───── Alıntı Metin
Haklı olmak insanın en güçlü olduğu haldir.
Bir annenin evladı için yapabileceği yüksek fedakarlıklar kişiye annelik duygusunun hakkı olarak teslim edilir.
İnsanlar aralarındaki ilişkileri nasıl hak üzerine kurgulanmışsa, milletler arasındaki ilişkiler de hak üzerine kurgulanmıştır.
Tarihin bazı dönemlerinde milletlerarası ilişkilerde hak yerine güç geçerli olmuş ise de tıpkı “suyun mutlaka yolunu bulacağı” gibi haklı olan milletin hakkı tarih tarafından kendisine mutlaka verilmiştir.
Haktan ayrılıp güç kullanarak hak gaspı yapan milletler veya insanlar için “Zulm ile abad olunmaz” diye atasözlerimiz de vardır.
Türk milleti ve devleti kendisini koruma hakkına sahiptir.
──────────
───── Veri Listesi
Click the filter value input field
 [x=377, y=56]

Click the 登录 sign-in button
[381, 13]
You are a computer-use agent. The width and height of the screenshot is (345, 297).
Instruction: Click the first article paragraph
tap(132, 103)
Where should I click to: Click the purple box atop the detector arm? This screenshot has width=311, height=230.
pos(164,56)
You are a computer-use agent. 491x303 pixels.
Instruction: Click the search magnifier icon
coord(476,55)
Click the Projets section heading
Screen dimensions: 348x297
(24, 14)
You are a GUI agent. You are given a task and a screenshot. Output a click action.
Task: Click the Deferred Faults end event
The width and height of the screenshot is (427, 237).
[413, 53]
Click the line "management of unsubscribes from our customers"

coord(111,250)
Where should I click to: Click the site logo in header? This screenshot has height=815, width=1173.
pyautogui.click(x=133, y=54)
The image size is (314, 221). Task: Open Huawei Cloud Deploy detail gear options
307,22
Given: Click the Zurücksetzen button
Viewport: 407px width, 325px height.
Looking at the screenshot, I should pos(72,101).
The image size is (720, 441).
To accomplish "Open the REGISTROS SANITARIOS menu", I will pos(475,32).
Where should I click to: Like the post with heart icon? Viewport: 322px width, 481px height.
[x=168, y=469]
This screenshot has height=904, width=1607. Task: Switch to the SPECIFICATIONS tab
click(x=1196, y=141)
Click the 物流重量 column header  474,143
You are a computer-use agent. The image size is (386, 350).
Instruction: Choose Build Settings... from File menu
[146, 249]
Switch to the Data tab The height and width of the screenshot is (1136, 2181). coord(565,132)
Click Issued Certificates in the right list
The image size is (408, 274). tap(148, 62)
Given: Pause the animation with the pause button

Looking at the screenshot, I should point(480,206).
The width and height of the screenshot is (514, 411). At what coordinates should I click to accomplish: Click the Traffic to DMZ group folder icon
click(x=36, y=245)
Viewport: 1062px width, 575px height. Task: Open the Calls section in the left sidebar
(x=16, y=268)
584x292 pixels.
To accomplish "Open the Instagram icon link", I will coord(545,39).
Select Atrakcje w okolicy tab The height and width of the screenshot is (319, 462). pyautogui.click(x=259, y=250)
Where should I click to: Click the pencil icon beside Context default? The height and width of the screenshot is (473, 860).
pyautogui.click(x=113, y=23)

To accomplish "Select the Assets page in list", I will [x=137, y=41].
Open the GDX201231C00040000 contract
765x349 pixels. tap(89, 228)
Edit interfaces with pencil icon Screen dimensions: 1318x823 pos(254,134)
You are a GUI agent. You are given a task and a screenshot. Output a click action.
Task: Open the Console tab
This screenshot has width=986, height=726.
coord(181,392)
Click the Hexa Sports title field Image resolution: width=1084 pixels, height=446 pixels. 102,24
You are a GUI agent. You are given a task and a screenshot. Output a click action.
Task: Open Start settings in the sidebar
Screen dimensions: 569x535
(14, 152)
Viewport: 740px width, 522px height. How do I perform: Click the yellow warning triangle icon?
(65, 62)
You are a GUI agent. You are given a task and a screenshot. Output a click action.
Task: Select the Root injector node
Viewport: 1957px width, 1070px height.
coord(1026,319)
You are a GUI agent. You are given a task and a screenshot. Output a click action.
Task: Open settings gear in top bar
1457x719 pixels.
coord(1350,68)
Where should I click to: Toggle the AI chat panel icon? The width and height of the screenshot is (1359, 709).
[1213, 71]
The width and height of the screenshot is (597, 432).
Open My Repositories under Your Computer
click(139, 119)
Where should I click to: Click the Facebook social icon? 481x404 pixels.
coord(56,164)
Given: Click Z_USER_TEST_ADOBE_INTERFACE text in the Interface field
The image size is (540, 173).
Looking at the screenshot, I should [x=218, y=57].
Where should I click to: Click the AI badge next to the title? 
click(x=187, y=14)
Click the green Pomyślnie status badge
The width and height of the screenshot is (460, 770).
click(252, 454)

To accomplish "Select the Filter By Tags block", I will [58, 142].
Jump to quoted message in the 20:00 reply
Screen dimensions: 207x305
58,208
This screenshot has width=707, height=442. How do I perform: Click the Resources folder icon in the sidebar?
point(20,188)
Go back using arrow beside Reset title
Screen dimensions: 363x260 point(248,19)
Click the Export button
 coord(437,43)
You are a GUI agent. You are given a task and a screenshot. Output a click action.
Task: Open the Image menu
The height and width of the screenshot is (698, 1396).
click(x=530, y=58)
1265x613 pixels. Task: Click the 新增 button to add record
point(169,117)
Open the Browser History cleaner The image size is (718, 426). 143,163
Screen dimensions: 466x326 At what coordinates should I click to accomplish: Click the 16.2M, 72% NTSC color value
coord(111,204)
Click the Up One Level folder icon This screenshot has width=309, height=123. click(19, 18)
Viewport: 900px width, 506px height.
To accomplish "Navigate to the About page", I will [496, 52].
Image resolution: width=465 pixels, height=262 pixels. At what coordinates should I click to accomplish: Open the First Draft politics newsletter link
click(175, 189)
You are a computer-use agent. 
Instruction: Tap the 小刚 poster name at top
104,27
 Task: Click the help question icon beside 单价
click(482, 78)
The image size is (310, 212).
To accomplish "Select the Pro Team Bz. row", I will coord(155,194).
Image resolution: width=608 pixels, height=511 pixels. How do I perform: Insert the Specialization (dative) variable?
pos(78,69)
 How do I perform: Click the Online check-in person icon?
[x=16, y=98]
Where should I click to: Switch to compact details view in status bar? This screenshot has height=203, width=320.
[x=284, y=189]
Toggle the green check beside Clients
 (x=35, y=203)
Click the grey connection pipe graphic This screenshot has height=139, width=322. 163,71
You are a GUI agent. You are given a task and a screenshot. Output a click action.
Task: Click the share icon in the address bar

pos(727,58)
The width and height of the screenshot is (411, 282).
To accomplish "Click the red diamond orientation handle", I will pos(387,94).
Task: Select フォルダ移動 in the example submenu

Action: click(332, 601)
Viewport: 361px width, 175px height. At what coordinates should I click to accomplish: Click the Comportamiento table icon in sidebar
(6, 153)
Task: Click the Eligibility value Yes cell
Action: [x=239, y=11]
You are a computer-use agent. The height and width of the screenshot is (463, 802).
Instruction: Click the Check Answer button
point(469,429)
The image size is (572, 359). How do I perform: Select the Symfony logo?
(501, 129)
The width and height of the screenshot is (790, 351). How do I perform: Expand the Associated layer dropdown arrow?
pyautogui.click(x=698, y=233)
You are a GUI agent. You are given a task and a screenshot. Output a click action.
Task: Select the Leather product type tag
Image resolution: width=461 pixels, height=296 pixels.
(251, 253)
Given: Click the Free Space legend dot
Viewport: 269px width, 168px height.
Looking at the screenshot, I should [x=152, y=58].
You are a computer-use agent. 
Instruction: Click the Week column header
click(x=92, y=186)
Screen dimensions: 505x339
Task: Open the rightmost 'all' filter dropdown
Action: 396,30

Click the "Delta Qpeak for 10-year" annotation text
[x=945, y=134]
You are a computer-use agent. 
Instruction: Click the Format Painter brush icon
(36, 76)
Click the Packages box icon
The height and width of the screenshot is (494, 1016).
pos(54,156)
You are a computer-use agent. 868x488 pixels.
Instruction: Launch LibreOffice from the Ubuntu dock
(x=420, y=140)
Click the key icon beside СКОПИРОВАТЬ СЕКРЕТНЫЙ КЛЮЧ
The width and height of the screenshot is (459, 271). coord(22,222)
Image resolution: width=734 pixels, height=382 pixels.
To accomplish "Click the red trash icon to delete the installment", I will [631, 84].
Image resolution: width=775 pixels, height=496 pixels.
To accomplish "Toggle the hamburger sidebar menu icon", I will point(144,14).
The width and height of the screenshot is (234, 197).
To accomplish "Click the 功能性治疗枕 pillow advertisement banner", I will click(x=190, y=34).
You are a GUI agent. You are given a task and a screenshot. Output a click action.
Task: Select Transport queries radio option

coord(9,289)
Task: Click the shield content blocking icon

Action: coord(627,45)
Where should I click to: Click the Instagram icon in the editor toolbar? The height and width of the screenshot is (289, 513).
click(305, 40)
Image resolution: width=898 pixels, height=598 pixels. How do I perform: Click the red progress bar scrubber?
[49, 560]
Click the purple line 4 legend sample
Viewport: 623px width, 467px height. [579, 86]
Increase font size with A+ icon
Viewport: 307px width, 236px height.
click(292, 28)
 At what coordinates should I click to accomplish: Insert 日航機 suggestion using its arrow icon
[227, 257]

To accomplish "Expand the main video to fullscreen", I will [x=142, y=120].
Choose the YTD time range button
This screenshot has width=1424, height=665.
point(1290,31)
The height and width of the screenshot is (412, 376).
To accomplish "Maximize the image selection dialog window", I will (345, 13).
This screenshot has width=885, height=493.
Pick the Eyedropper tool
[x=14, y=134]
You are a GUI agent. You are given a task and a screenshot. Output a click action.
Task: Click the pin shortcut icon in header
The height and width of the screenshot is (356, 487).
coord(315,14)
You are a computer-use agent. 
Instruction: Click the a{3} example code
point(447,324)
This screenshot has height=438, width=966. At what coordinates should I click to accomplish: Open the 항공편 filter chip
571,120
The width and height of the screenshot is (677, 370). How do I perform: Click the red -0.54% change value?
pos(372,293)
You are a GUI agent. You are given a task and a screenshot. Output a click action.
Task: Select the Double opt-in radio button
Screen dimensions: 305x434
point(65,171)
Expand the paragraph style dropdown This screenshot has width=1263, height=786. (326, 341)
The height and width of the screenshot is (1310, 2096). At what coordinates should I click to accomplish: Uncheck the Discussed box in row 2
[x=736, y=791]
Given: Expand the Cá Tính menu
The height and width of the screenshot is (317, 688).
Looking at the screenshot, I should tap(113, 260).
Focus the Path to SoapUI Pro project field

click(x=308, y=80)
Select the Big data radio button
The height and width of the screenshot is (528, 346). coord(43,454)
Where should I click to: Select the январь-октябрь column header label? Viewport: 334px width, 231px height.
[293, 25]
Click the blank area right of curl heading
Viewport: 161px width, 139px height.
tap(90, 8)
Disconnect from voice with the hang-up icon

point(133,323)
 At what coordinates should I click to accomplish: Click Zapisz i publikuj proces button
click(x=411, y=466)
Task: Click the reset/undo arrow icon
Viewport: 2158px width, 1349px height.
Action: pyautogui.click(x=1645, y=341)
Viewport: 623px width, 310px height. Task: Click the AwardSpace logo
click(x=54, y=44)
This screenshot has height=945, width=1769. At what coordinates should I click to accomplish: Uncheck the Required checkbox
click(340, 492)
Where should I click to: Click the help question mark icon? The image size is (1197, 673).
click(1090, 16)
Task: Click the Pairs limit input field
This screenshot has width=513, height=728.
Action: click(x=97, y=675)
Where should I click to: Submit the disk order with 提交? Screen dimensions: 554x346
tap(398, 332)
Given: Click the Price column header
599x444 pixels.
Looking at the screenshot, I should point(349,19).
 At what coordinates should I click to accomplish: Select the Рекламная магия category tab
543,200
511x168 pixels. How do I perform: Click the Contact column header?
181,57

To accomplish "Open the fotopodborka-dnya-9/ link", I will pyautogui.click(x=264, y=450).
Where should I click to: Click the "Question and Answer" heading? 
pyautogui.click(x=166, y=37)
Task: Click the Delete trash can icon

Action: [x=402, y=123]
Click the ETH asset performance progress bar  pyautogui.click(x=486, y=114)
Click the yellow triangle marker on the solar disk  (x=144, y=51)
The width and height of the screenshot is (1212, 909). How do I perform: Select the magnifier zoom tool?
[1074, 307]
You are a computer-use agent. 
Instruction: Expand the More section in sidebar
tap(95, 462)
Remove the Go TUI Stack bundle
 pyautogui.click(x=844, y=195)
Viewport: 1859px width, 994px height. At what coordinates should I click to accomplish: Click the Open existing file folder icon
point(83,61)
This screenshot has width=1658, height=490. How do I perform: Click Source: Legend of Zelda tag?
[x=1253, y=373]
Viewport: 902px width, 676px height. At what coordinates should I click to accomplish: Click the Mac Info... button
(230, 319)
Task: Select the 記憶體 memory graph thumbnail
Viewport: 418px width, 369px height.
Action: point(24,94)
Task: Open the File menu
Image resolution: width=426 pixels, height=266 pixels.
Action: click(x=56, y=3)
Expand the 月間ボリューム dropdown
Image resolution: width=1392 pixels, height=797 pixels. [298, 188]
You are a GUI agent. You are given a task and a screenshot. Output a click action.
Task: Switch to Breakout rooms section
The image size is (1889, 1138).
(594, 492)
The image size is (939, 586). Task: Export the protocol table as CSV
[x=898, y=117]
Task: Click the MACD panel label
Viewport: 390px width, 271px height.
──────────
Yapılacak İşler
1. Aşağıdaki üç ifadenin alıntı metinle uyuşup uyuşmadığını belirtin. Her biri için evet ya da hayır deyin ve kararı veren sözleri metinden birebir aktarın.
(a) Haklı olmak, insanın en güçlü olduğu haldir.
(b) Milletler arasındaki ilişkilerde tarihin her döneminde hak geçerli olmuştur.
(c) Güç kullanarak hak gaspı yapanlar için bir atasözü aktarılır.
2. Alıntı metnin "Bir annenin evladı" sözlerinden "kendisine mutlaka verilmiştir." sözlerine kadar olan kısmını birebir alıntılayın.
Verilerin bu işle hiçbir ilgisi yoktur.

Yanıtlar
1.
(a) Evet: "Haklı olmak insanın en güçlü olduğu haldir."
(b) Hayır: "Tarihin bazı dönemlerinde milletlerarası ilişkilerde hak yerine güç geçerli olmuş"
(c) Evet: "“Zulm ile abad olunmaz” diye atasözlerimiz de vardır."

2.
Bir annenin evladı için yapabileceği yüksek fedakarlıklar kişiye annelik duygusunun hakkı olarak teslim edilir.
İnsanlar aralarındaki ilişkileri nasıl hak üzerine kurgulanmışsa, milletler arasındaki ilişkiler de hak üzerine kurgulanmıştır.
Tarihin bazı dönemlerinde milletlerarası ilişkilerde hak yerine güç geçerli olmuş ise de tıpkı “suyun mutlaka yolunu bulacağı” gibi haklı olan milletin hakkı tarih tarafından kendisine mutlaka verilmiştir.